Epic Games acquired Meshcapade, a “markerless motion capture” tool for creating and animating realistic 3D digital humans from video input. mpg.de
“The Meshcapade team will join Epic’s AI Research team, contributing to technologies for Unreal Engine and MetaHuman.” People can complain all they like about generative AI in games, but it will be more or less unavoidable soon enough.
Bonus Links
Jia Zhangke’s Dance is a short film by reknowned Chinese director, Jia Zhangke, made entirely with Seedance 2.0. I don’t get the references to his previous films, but it’s a fascinating conversation about memory, identity, and filmmaking.
I’m not worried about technology “replacing” film. From its inception, film has always coexisted with new technologies. The camera itself was once an unsettling invention, but today it’s part of our everyday life. What truly matters is how people use technology.
I love it; this is what it looks like when a person with real creative vision gets to grips with a new technology. It’s so much more interesting than the sci-fi superhero mashups by the “Hollywood is cooked!” bros.

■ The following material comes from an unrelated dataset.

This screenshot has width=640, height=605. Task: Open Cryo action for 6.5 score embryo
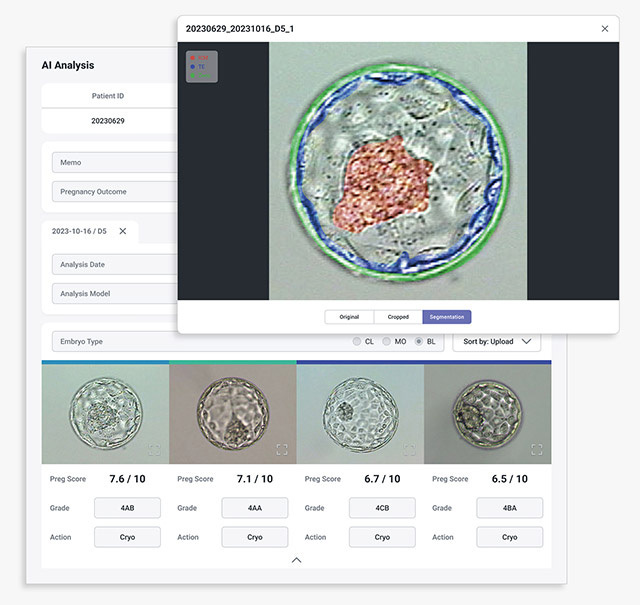[509, 537]
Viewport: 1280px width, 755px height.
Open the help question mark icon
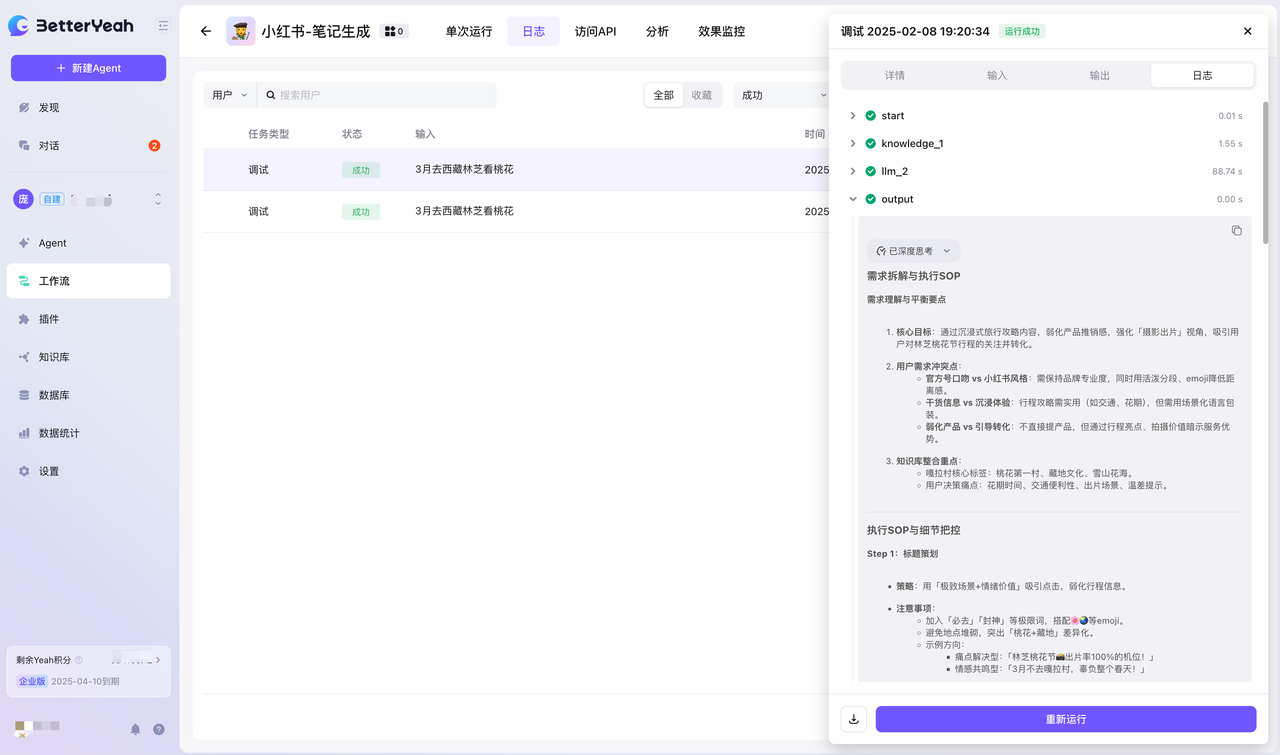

To Stay in Her Home, She Let In an A.I. Robot. A lovely story, and a little bit sad. Of course it would be better for elderly people to have family around them, but it’s not always possible; and in their absence, a robot seems like a better option to keep a healthy and engaged mind than a TV.
Fal’s first State of Generative Media Report has plenty of data and insights into model progression, industry adoption, and developer experience. It’s still used much more in creative development, less so in production; legal compliance remains the biggest blocker.